Your grandchild class of ForkJoinTask might instantiate a few copies of itself in the compute() method. You build up a java.util.Collection of them, and call invoke() or invokeAll() to start the calculations. I guess this is sort of like ExecutorService.submit(). Then you call ForkJoinTask.join to bring the results together. This is all kicked off by ForkJoinPool.invoke() (which returns an object) or ForkJoinPool.invokeAll() (which returns a List of Future objects). ForkJoinPool implements the ExecutorService interface, and ForkJoinTask implements the Future interface. So in a way it is like Callables and Futures, although I am not too clear right now when you would use one versus the other.

He deals briefly with CountDownLatch and CyclicBarrier. He states that there are better ways to do concurrency than Threads and locking, so I did not spend a whole lot of time on these. “CyclicBarrier” sounds like something out of science fiction.

He touched on AtomicLong, and that it is a good way to make a long variable thread-safe. There are also AtomicInteger and AtomicBoolean classes. I wonder why there is no AtomicFloat or AtomicDouble. The API for these says that these should not be used as replacements for the java.lang.Integer and java.lang.Long classes. Yet if you look at the Really Big Tutorial, they kind of do exactly that.

There was also a section on concurrent collections. He pointed out that they have better performance that older collection classes in addition to being thread safe, although he did not spend a whole lot of time on them.

There was a section on the classes in the java.util.concurrent.locks package. It looks like it is a good substitute for the synchronized keyword. although it is pretty verbose. I made a few classes that set and manipulate a few variables, with one using “synchronized” and two others using locks. One used a separate RentrantLock for each variable, and the other used one for the whole class. The main class just goes through a loop, calls some methods and sees how long it took. The class using the “synchronized” keyword was faster. I know that the Lock objects are better at preventing deadlocks, but it does seem like they sacrificed some speed. Perhaps I need to find a better comparison than the one I made.
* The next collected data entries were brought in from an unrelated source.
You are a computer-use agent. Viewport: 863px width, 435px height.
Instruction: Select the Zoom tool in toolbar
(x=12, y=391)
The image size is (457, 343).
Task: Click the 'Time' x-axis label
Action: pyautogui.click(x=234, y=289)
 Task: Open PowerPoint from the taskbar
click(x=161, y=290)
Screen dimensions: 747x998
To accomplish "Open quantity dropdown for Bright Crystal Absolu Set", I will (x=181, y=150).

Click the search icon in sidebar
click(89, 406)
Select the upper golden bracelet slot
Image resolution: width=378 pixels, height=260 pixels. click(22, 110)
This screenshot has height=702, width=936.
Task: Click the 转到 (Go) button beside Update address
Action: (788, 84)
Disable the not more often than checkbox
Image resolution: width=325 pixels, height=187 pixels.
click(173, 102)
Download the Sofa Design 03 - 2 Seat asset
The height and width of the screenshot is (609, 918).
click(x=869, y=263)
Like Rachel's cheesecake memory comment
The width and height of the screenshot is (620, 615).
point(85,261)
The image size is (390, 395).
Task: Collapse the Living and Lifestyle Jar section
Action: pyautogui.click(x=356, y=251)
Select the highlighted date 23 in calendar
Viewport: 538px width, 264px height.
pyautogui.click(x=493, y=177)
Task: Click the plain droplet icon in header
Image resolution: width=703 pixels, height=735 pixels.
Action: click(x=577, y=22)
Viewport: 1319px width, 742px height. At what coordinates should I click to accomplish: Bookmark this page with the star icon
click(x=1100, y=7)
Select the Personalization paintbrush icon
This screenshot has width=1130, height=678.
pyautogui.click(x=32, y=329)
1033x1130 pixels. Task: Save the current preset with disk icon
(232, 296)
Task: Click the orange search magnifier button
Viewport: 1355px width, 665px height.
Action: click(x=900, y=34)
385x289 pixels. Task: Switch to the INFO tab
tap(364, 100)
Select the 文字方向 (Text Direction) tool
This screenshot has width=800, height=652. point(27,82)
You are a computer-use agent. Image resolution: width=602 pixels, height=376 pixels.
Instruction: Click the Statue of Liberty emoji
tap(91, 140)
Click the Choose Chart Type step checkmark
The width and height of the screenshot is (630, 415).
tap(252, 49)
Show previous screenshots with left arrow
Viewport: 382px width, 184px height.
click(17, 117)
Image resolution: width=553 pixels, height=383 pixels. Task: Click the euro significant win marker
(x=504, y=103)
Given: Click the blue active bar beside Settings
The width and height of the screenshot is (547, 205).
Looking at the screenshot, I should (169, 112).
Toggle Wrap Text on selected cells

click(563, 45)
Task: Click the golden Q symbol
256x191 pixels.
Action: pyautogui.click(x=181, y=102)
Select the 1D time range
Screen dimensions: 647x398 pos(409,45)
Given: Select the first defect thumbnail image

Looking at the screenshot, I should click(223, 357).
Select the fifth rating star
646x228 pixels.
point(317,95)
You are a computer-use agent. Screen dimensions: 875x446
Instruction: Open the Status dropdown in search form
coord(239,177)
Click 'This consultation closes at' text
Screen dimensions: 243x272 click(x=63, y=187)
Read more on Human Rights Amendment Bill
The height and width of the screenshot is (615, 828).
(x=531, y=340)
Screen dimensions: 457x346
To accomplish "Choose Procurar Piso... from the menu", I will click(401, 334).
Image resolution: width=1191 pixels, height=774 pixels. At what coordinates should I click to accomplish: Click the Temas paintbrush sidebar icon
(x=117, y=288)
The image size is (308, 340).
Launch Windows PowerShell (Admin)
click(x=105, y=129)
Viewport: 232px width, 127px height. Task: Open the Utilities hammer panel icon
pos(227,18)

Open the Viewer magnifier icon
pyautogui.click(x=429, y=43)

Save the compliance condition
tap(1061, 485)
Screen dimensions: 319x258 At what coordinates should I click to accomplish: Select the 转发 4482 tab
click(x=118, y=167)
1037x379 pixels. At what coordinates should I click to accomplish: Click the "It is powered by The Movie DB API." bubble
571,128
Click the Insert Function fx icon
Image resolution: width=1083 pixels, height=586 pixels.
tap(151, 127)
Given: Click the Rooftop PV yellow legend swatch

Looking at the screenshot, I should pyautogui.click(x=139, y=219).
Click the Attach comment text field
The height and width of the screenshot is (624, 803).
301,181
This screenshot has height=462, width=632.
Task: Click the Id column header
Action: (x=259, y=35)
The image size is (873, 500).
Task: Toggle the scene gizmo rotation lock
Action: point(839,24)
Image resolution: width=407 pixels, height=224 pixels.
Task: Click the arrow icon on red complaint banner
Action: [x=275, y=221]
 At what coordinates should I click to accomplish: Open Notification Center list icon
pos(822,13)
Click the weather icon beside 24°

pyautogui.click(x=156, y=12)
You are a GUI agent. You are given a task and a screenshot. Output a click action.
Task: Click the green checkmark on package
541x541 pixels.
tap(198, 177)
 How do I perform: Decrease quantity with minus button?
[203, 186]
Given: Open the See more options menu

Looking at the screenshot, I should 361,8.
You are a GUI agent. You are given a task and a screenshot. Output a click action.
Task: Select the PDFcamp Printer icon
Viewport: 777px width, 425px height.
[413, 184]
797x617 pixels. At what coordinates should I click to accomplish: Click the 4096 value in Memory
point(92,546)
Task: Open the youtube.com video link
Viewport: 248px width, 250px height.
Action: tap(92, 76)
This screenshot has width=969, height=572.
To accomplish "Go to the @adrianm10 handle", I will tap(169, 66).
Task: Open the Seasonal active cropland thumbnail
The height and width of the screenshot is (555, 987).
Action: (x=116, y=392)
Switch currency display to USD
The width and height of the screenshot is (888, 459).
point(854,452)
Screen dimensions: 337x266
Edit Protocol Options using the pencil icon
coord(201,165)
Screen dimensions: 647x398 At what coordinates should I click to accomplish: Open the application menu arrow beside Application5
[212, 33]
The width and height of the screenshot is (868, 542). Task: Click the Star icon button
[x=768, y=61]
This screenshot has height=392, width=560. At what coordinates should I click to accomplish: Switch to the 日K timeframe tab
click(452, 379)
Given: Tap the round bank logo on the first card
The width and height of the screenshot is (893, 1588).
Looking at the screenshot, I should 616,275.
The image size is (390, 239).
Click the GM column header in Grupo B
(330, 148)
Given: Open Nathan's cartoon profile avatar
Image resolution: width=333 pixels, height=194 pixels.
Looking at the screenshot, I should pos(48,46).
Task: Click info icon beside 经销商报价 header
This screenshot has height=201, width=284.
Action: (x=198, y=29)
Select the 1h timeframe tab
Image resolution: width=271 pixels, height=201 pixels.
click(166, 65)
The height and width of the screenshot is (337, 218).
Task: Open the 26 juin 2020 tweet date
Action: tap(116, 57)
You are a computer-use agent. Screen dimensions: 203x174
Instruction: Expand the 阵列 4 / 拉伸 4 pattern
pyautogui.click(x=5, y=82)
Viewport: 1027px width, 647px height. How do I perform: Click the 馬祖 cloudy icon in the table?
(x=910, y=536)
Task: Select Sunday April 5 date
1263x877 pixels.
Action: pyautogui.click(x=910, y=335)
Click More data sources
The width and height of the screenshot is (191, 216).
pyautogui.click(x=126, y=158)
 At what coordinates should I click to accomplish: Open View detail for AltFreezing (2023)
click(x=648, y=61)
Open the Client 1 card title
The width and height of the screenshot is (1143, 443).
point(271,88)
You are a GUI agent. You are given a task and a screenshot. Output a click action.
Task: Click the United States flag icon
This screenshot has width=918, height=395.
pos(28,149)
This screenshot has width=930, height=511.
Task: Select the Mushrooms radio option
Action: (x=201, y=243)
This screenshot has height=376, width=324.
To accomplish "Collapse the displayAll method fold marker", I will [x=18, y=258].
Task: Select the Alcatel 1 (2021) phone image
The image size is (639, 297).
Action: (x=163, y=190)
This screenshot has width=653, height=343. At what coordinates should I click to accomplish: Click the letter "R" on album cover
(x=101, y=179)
Dr S. will be here next week for the Austin JUG meeting. Hopefully by then I will be through chapter 6, Software Transactional Memory. It is the longest chapter in the book. I will have to set up some projects for Clojure and Scala. I am doing the Java stuff with Gradle, and I think I am learning as much about Gradle as I am about concurrency.

A Look At Java’s Callable Interface Part 002

As I mentioned before, I am going through Programming Concurrency on the JVM by Venkat Subramaniam. I am looking at the Callable interface. He uses it a few times in chapter 2. I will go over some code I posted last time.

The two files I will go over are CallableWorker and ForwardCallableRunner. There are a few things in the code that are not relevant to concurrency, but still have use. I put in the ForwardCallableRunner.setIterations which will set the number of iterations a loop will run by using a system property, or set a default value if none is provided. I also put in some logging statements and calls to Thread.sleep() to get a better idea of when things are called.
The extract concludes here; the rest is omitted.